Николай Нилович удивленно посмотрел на Вилору, немного подумал, а затем махнул рукой.
– Ну, шут с тобой. Столько уже со стороны смотрел, как ты людей протыкаешь, – пора и на себе попробовать. Делай [63] !..
Едва они въехали во двор большого, помпезного здания, внешне больше напоминавшего дворец, чем лечебное учреждение, как к их машине тут же устремились люди.
– Николай Нилович, добрый день, с возвращением! А вот тут у меня…
– Николай Нилович, с возвращением, мне тут запрос…
– Николай Нилович, мне срочно нужно…
– Николай Нило…
Вилора, выбравшаяся из машины вместе с Бурденко, оказалась мгновенно оттеснена от него всей этой толпой и растерянно остановилась, не зная, куда дальше идти и что делать.
– Товарищ Сокольницкая…
Она оглянулись. Рядом с ней стоял Петруша. Вид у него был весьма забавный. Похоже, он изо всех сил пытался выглядеть попредставительней и… ну… погрознее что ли, но получалось это у него, прямо скажем, не очень. Смешно у него получалось, честно говоря. Особенно забавно выглядели уши, торчащие из-под фуражки.

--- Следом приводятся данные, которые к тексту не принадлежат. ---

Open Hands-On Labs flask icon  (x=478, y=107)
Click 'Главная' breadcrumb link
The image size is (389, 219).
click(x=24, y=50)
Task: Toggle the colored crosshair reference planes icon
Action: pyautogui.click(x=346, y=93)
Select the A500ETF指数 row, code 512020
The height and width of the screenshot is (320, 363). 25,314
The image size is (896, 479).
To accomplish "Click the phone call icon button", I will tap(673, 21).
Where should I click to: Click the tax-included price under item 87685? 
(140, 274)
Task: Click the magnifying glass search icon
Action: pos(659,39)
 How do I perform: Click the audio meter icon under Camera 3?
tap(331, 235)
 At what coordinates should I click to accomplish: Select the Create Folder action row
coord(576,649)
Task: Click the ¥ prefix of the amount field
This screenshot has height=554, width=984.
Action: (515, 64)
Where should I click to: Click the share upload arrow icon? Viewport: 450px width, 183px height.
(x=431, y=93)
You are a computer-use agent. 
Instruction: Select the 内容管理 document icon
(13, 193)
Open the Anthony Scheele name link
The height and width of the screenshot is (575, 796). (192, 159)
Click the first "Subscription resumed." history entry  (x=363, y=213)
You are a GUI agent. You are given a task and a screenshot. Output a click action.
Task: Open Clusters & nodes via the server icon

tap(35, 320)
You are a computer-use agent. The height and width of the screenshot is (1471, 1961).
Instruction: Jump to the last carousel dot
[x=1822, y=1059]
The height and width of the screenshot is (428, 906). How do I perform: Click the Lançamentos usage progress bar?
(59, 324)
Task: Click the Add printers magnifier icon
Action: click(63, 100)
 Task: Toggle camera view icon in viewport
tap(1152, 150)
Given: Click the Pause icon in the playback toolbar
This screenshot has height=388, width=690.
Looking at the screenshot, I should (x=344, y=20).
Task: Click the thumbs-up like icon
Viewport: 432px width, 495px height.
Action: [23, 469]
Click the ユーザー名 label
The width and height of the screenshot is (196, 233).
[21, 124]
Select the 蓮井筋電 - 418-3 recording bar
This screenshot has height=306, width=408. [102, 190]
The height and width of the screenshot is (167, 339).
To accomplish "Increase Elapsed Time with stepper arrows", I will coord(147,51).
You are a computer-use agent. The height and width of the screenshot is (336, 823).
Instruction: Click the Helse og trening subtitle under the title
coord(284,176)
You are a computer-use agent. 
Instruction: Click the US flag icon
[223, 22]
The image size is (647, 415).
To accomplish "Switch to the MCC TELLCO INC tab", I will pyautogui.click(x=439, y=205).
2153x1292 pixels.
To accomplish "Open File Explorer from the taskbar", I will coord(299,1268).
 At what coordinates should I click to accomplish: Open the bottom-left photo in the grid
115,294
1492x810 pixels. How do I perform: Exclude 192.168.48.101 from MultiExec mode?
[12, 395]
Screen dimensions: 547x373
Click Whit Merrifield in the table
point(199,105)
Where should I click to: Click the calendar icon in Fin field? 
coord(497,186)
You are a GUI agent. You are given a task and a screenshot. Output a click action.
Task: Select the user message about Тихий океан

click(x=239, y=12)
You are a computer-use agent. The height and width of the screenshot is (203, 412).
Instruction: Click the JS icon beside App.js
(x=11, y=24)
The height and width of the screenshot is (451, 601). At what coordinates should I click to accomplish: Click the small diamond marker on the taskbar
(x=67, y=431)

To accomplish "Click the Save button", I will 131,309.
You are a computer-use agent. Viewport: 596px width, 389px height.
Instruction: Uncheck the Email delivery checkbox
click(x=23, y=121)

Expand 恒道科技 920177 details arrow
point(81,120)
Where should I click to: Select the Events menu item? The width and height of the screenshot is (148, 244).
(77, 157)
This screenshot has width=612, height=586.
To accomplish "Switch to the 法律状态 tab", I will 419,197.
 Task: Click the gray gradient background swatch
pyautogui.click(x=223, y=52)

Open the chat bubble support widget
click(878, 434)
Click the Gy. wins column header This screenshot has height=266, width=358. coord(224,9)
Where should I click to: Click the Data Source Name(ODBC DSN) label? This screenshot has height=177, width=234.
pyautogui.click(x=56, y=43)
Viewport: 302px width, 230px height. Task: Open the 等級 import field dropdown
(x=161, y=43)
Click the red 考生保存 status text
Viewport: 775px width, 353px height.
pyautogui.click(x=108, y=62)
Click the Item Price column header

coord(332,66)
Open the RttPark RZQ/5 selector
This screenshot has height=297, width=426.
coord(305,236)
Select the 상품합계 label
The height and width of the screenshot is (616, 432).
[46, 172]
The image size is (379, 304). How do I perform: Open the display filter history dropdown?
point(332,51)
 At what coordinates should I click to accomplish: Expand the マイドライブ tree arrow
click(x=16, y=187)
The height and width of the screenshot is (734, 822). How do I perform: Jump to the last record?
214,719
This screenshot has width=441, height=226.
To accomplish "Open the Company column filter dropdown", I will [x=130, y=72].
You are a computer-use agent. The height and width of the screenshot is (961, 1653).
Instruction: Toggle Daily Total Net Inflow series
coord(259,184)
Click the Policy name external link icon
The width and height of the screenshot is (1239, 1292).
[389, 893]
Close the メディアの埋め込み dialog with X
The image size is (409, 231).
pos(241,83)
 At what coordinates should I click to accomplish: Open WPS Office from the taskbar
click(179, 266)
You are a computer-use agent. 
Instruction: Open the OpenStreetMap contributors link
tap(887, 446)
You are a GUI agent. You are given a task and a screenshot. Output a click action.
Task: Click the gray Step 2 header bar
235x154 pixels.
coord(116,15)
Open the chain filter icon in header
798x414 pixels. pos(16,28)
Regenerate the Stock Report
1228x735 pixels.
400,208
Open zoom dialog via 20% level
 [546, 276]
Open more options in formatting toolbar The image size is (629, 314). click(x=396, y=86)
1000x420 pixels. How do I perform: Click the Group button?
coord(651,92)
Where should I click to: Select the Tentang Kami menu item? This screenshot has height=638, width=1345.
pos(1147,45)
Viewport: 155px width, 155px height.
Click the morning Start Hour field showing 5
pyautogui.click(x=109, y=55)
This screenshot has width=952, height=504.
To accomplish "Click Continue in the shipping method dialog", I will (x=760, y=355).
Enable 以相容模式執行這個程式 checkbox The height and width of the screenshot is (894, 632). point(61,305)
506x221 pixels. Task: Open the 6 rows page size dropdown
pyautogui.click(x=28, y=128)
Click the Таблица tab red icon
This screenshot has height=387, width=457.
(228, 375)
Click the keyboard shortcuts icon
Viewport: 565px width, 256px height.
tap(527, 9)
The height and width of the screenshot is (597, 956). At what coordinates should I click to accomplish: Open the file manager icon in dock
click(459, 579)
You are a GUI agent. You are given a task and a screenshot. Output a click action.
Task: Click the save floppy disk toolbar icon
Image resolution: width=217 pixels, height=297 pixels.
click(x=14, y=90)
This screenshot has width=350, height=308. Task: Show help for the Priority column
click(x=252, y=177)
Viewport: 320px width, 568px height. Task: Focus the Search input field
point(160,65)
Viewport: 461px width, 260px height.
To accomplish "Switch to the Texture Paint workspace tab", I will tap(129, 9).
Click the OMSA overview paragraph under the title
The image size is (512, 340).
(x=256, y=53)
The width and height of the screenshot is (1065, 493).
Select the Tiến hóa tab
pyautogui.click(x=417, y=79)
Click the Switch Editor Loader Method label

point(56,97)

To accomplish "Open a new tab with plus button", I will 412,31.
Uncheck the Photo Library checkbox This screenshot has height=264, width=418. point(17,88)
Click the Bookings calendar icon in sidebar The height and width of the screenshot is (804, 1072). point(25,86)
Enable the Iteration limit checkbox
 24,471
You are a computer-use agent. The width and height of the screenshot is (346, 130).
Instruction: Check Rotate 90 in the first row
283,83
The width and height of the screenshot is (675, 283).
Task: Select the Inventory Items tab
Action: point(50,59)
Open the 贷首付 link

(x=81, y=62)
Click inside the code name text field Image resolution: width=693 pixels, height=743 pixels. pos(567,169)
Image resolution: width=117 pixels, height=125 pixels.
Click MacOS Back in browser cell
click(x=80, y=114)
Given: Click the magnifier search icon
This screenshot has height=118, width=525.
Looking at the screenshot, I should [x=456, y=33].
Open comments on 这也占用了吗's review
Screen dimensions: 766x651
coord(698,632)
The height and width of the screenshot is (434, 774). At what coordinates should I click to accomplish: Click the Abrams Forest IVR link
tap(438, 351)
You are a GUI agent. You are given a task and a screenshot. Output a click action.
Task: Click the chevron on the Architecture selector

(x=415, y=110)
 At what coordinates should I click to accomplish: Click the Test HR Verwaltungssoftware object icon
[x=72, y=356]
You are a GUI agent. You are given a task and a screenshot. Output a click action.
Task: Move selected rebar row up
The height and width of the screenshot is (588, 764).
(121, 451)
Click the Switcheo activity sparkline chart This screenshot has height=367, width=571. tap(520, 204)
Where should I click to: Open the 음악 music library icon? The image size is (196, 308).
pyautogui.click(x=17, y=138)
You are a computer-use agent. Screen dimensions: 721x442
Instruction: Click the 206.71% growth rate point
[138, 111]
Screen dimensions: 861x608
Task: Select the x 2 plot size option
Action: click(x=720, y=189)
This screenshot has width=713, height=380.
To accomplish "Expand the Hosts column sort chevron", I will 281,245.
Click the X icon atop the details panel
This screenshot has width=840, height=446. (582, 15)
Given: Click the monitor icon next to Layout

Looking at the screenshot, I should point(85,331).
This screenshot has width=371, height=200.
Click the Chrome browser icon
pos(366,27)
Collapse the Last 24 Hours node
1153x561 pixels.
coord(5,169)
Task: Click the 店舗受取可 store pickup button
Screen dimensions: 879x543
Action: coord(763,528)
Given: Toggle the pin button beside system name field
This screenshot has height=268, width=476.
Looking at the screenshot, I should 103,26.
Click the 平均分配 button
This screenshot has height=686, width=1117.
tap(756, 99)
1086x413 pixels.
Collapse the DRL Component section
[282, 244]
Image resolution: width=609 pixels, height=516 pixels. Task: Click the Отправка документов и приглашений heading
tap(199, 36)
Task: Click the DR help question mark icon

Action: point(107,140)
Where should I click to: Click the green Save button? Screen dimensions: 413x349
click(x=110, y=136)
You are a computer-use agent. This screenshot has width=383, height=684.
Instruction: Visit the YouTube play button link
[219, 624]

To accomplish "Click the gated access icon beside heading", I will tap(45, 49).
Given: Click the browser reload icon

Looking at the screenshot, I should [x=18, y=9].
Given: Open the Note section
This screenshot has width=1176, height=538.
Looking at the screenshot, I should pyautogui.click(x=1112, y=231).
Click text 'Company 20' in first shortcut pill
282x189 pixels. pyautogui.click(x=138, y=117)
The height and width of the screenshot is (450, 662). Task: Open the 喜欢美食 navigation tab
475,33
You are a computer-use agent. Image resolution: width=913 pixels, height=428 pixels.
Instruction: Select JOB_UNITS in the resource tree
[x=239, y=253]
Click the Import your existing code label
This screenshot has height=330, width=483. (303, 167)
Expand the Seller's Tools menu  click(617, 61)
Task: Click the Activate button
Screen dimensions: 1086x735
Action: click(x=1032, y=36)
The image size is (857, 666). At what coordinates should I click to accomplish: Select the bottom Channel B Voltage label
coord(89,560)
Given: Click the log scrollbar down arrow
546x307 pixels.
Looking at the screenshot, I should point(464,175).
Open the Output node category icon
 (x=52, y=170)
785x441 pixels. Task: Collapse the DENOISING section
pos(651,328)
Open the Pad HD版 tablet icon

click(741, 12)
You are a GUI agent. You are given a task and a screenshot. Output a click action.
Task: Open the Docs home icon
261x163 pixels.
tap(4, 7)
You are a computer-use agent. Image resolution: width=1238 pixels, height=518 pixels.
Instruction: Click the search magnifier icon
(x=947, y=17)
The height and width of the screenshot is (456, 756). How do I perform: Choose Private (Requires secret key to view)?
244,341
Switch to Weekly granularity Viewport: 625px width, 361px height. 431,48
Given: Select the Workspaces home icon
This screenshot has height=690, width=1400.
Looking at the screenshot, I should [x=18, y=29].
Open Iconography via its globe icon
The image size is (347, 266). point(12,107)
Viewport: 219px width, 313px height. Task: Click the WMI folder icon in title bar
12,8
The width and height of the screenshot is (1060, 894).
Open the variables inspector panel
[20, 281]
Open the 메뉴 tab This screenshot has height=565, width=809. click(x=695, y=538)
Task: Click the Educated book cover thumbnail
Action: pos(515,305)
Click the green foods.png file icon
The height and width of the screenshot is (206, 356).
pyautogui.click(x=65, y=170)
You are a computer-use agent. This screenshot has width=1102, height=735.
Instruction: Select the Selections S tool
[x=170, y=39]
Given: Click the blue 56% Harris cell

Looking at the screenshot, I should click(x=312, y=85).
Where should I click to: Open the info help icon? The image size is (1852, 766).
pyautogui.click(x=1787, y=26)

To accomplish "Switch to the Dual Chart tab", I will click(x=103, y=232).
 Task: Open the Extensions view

– Николай Нилович мне уже вчера отдал все приказания насчет вас, – солидно произнес старший военфельдшер. – Так что пойдемте, я вас провожу.
– Куда?
– Ну-у-у… в строевую часть. Там встанете на довольствие. У вас есть где в Москве остановиться?
– Н-нет, – еле заметно запнувшись, мотнула головой Вилора. В принципе, вероятно, можно было попытаться решить этот вопрос. У папы в Москве было много друзей и знакомых. И они с папой даже несколько раз останавливались у них, когда приезжали в Москву. Причем пару раз уже после смерти мамы, в то время, когда девушка уже была вполне взрослой, чтобы запомнить адрес. Но это было еще до того, как папу арестовали. А как к ней эти люди отнесутся теперь – неизвестно. И проверять это ей совсем не хотелось.
– Тогда после строевой зайдем к сестре-хозяйке, получим у нее ордер на койку. Ну а потом я отведу вас к вам в кабинет.
– Но… – Вилора растерянно посмотрела в сторону дверей, за которыми исчез Николай Нилович, окруженный многочисленной свитой, – я бы хотела…
– Бесполезно, – с видом старого опытного делопроизводителя произнес Петруша. – Это теперь, считай, до обеда. У нас так всегда после того, как товарищ генерал с фронта возвращается.
– Ну, тогда пойдемте, – вздохнув, сказала девушка. Вот так и началось ее пребывание в Москве.
Обершарфюрер СС Густав Ойбель был вполне доволен своей службой. Ибо он надел форму вовсе не потому, что мечтал о подвигах или там о великой славе. Отнюдь нет. Он надел форму для того, чтобы хорошо устроиться в жизни.